- Born: 17 December 1992 (age 33)
- Origin: Ontario, Canada
- Genres: Rock; Pop; Metal;
- Occupations: Drummer, percussionist
- Years active: 2010–present
- Labels: Sony, Century Media, Roc Nation

= Joshua Ingram =

Canadian drummer (born 1992)

Joshua Ingram (born 17 December 1992) is a rock drummer and percussionist. Ingram is best known as the former drummer of American hard rock band New Years Day.

He has also toured for internationally loved bands The Defiled and Divine Realm, as well as a Rolling Stone 2014 "best new artist", DOROTHY.

==Career==

===2010–2011: Ottawa Bluesfest===
At the early age of 17, Ingram was the youngest musician to play the 2010 Ottawa Bluesfest.

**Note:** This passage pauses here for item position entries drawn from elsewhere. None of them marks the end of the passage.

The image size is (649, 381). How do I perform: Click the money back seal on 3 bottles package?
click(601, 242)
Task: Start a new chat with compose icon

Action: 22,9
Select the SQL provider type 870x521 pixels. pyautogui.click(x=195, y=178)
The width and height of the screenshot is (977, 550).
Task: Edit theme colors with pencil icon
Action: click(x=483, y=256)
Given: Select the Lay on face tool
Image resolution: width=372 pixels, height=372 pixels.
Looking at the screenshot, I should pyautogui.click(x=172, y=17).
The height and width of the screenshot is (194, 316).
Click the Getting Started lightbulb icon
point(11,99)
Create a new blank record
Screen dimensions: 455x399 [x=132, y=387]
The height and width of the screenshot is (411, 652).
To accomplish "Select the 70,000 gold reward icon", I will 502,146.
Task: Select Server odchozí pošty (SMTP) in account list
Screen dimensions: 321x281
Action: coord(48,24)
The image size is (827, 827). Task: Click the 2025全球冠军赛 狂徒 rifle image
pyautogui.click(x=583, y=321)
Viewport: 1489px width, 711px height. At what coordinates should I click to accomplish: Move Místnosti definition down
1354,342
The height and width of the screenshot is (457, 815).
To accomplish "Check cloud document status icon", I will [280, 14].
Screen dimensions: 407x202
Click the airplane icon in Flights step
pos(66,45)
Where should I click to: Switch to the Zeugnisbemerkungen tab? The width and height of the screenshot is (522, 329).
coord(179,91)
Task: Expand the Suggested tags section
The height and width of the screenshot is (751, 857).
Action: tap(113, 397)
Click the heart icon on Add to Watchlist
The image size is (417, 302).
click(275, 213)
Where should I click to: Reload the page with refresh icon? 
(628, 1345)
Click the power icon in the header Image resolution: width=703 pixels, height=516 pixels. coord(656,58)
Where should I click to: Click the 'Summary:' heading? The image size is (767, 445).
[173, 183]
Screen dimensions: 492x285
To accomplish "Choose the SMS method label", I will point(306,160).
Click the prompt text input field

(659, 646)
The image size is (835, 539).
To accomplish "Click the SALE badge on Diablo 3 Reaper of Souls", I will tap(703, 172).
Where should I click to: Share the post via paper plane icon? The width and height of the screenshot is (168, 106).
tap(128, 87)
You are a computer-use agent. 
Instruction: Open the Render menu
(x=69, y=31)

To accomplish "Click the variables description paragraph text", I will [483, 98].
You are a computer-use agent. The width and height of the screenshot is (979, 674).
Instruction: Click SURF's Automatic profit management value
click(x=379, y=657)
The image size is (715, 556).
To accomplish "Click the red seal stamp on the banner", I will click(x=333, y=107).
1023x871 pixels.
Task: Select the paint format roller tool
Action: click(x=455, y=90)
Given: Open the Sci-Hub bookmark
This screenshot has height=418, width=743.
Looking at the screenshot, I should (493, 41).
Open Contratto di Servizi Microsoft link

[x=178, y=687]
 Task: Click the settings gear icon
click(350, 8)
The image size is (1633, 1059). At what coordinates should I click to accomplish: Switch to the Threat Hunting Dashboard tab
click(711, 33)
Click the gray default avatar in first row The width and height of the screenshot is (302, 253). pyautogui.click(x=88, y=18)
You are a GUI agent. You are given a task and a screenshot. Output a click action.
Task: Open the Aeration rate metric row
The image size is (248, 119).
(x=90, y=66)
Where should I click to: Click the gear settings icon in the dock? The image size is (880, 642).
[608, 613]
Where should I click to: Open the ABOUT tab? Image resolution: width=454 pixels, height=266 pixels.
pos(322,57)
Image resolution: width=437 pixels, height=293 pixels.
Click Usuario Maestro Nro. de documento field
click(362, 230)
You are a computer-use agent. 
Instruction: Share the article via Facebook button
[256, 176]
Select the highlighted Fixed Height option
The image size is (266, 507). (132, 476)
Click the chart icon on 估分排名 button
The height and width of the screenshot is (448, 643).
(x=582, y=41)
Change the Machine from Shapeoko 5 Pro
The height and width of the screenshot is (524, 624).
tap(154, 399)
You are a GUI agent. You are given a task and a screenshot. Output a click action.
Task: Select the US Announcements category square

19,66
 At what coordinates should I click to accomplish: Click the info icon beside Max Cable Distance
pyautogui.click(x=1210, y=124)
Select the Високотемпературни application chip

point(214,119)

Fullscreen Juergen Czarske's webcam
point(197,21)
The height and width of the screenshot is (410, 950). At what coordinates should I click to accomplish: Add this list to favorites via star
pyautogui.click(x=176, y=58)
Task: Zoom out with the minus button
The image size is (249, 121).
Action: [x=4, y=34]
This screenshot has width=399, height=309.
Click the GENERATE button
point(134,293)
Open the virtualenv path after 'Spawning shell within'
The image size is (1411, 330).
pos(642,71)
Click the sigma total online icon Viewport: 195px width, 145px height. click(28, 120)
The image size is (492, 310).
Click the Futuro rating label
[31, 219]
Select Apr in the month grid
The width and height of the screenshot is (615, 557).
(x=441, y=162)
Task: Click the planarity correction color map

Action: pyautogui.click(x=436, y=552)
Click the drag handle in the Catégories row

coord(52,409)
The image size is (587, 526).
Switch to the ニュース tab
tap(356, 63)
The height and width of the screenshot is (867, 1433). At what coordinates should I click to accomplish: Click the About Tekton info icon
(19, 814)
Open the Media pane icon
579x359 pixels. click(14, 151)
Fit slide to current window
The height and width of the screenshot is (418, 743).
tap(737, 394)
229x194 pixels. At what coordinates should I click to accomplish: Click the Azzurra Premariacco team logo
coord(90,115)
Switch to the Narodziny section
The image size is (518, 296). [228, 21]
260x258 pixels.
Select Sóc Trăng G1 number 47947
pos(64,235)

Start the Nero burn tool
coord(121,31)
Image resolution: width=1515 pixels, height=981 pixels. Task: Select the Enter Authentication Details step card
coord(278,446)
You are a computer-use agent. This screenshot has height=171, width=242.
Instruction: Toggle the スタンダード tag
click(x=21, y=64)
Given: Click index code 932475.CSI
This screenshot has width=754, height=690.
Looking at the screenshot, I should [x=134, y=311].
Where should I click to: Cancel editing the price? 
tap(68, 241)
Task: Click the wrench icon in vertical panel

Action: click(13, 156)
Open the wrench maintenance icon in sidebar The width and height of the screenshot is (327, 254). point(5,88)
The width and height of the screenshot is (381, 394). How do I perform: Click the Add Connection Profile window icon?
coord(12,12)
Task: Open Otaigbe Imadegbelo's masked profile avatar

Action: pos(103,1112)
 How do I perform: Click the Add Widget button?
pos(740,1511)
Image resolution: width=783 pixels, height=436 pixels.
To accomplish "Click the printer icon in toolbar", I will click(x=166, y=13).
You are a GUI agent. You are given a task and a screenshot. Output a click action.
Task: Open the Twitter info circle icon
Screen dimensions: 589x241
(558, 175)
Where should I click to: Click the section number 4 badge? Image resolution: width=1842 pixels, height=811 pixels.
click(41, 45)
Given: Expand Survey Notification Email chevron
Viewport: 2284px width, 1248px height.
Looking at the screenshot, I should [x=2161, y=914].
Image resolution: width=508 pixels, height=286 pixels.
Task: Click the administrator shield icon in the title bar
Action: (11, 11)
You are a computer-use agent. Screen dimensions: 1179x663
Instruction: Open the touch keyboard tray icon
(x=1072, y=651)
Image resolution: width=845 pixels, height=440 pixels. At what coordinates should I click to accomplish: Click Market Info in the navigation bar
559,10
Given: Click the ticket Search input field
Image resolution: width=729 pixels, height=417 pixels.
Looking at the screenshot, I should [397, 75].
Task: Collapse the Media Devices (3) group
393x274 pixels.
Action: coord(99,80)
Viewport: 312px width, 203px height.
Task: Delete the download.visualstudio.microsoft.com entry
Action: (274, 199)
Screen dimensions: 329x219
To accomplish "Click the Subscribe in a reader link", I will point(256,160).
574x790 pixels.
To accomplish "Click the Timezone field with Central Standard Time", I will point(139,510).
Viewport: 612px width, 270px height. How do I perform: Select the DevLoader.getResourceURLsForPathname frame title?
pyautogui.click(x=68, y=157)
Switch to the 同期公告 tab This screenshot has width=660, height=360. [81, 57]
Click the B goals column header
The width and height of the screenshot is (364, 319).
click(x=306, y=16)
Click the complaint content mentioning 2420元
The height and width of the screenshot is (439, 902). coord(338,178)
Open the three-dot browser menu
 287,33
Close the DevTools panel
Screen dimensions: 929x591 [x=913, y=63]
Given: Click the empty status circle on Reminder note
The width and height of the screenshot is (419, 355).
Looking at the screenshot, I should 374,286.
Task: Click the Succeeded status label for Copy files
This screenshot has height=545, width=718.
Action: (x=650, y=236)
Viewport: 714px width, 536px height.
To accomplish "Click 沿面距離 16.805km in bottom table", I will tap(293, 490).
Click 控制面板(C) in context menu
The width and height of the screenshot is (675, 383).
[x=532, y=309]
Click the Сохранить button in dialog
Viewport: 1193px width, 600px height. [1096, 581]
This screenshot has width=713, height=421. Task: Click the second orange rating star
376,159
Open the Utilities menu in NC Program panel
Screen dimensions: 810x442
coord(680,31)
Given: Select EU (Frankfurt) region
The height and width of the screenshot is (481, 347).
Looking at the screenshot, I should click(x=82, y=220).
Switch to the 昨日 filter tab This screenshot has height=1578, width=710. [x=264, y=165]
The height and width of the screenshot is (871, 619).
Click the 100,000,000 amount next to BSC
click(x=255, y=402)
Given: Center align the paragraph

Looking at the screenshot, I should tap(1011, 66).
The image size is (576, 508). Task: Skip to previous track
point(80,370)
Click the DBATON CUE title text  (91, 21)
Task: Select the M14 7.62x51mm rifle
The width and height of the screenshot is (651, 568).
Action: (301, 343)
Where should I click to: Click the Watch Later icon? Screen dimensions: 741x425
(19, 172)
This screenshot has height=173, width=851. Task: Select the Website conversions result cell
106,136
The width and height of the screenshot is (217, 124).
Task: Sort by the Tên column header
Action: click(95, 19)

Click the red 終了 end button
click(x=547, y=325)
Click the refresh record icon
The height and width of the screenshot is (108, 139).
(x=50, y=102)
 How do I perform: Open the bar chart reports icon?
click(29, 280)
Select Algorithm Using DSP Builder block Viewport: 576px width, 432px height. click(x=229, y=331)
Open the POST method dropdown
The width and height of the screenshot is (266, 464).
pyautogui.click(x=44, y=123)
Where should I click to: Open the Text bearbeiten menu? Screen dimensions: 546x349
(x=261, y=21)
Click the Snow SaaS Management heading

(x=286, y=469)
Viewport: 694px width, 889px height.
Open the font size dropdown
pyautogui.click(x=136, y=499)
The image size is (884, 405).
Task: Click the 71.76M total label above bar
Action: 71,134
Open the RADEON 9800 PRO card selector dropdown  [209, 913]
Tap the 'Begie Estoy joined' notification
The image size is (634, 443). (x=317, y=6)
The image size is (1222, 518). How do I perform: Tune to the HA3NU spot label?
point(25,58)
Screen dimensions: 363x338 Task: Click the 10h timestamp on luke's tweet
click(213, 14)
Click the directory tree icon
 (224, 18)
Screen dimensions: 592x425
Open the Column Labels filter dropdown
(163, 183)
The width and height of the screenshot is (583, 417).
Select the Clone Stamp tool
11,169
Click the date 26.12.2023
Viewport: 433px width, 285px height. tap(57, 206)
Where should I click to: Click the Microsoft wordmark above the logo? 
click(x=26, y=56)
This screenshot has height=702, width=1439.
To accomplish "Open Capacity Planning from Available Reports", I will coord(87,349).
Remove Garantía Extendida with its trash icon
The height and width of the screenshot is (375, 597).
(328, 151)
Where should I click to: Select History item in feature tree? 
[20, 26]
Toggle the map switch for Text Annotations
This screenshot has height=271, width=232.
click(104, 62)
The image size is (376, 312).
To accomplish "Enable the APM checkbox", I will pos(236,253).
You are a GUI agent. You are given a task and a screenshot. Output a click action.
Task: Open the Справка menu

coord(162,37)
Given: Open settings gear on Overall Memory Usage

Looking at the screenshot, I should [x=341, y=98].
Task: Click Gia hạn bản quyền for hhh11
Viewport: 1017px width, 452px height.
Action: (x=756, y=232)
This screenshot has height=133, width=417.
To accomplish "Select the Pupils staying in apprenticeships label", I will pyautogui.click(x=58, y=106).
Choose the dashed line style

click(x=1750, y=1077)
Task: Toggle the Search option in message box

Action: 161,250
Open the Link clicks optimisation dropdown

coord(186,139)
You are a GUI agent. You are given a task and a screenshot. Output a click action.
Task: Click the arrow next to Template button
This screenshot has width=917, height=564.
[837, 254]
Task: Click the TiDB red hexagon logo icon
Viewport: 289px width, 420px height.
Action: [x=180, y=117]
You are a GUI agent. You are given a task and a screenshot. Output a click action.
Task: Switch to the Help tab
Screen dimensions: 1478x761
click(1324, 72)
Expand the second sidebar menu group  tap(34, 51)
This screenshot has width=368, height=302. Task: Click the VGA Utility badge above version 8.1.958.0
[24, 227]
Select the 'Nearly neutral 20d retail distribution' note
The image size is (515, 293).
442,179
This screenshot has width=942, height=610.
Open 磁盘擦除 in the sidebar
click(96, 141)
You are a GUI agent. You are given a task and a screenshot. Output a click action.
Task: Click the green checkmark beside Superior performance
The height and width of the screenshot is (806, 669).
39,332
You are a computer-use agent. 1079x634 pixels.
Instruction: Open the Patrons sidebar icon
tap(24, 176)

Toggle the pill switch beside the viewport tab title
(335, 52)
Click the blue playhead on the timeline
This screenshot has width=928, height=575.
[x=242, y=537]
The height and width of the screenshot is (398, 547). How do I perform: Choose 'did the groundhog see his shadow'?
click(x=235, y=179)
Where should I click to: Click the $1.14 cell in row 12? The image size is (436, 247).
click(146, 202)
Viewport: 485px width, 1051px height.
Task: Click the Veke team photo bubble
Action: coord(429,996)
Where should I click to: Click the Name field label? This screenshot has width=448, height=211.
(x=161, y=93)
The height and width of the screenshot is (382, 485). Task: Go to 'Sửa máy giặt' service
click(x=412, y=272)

This opportunity allowed Ingram to share the stage with Grammy winners Drake and Iron Maiden, along with personal childhood influence, Rush.

=== 2012–2015: Vans Warped Tour, etc. ===
Ingram's musical career emerged on the 2012 Vans Warped Tour main stage when he drummed for shock rock band Vampires Everywhere!. Other main acts on the tour included genre leaders The Used, Motionless in White, Every Time I Die and Sleeping with Sirens. Ingram's talent and wild stage presence earned him artist endorsements from TRX and ddrum that summer. Ingram toured in support of Billboard 200 bands In This Moment and Butcher Babies, drumming on the 2014 No Place Like Home Tour (U.K.) and the 2015 Black Widow Tour (U.S.).

=== 2016–2017: New Years Day ===
After the successful completion of the 2016 Retrograde Tour (U.S.), Ingram was officially announced as the newest member of Billboard 200 band New Years Day. Shortly thereafter, Ingram performed with New Years Day at the 2017 Alternative Press Music Awards (APMAs) with legendary guest rock vocalist Lzzy Hale. The band headlined the 2017 Vans Warped Tour alongside other main stage acts including Hawthorne Heights, The Ataris and CKY. New Years Day opened for rock legends Ozzy Osbourne and Nine Inch Nails at the 2017 Monster Energy Aftershock Festival, concluding Ingram's final run with the band.